Last week, Russian President Vladimir Putin signed into law the so-called “Yarovaya Laws” (named after the sponsoring legislator) to supposedly combat terrorism in Russia. As a variety of legal commentators have noted, however, the law imposes significant restrictions on social media and civil liberties generally. As has been appropriately noted by most of the media I’ve seen covering this issue, it matters a great deal how the law is applied in practice. Unfortunately, if the last four years are any guide, the law will be applied selectively and arbitrarily in order to create maximum paranoia and suppress activity by groups that the authorities (broadly defined) find “undesirable.”
There is so much to unpack in these statutes that I will save most of it for another day, but I did want to give a somewhat cooled “hot take” on the issue most active on the bloggernacle, namely the status of Russian missionaries after the law’s passage.
This has developed into a three-post analysis. The next post will cover the text of the law in detail. If statutory interpretation isn’t your thing, skip the heavy legal analysis for the third post, my interpretation of what the laws are likely to mean in practice.
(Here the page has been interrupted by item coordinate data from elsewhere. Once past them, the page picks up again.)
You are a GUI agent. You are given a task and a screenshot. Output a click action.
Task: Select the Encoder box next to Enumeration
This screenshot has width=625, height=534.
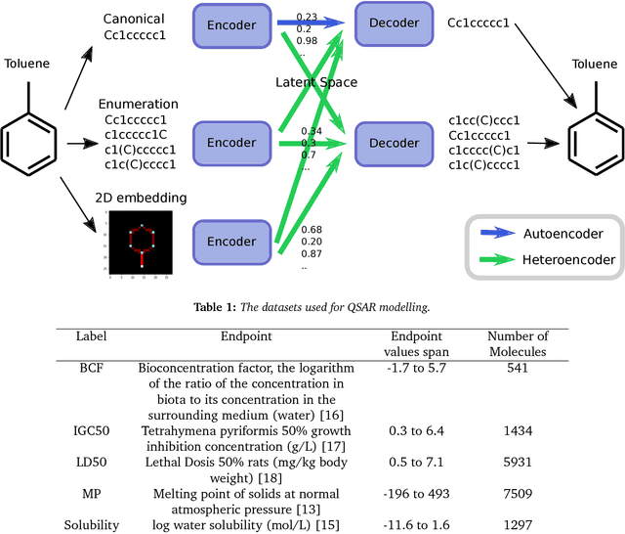coord(230,142)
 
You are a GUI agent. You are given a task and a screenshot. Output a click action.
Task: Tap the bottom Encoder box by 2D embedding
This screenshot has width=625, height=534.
coord(230,241)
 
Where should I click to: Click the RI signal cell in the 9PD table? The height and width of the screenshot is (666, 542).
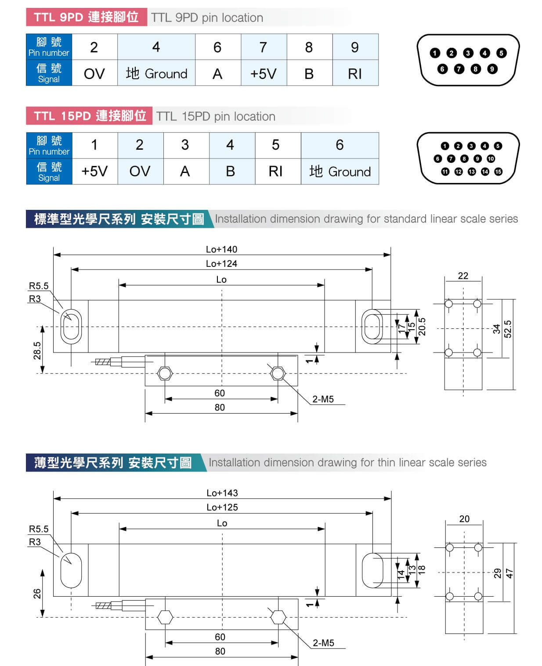click(x=355, y=73)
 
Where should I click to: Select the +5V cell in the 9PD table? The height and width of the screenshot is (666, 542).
click(x=264, y=73)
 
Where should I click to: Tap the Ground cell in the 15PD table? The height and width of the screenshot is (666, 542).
click(x=340, y=171)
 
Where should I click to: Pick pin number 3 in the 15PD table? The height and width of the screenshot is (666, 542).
click(x=185, y=145)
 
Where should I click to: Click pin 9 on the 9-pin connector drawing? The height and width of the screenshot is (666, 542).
click(x=492, y=69)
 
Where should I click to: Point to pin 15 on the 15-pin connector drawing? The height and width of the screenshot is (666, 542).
click(x=498, y=172)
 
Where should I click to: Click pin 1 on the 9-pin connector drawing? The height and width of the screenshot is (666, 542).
click(x=435, y=53)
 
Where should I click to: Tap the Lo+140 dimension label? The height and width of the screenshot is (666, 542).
click(x=221, y=249)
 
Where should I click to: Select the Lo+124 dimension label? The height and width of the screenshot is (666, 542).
click(x=221, y=264)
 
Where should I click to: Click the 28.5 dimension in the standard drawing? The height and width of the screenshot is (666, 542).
click(x=37, y=350)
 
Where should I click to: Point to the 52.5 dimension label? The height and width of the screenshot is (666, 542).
click(x=508, y=329)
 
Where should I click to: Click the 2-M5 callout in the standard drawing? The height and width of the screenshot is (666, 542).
click(x=323, y=400)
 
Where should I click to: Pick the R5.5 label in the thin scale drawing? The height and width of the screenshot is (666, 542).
click(x=39, y=529)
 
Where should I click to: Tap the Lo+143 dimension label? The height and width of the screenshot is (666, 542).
click(x=222, y=493)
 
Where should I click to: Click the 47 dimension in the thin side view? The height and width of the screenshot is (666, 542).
click(x=509, y=573)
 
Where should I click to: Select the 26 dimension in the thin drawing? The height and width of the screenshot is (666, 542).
click(x=37, y=594)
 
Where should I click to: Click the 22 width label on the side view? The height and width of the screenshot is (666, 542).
click(x=463, y=276)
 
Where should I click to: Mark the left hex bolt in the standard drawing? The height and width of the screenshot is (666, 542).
click(x=165, y=373)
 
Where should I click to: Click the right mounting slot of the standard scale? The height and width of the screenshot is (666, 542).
click(x=372, y=326)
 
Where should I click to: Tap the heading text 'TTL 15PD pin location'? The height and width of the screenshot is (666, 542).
click(x=216, y=116)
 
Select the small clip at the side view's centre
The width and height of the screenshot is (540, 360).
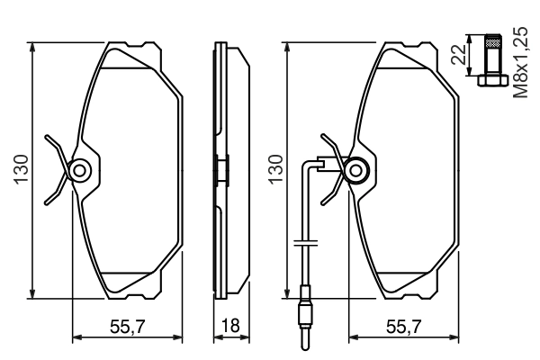coord(220,170)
Before I get into all that, as an introductory aside, I want to note that most people who are interested in this topic are initially concerned for American missionaries. This is not terribly surprising, and people should be concerned about their brothers and daughters and nieces and cousins, and about the missionary efforts of the Church. But I hope that after we have work through our concerns for the missionaries that we will spend at least as much concern thinking about how this will affect Russian Mormons, our brothers and sisters in Christ, whose burdens we have covenanted to co-bear and whom we have covenanted to show comfort. There will likely be work to be done in the future on both accounts.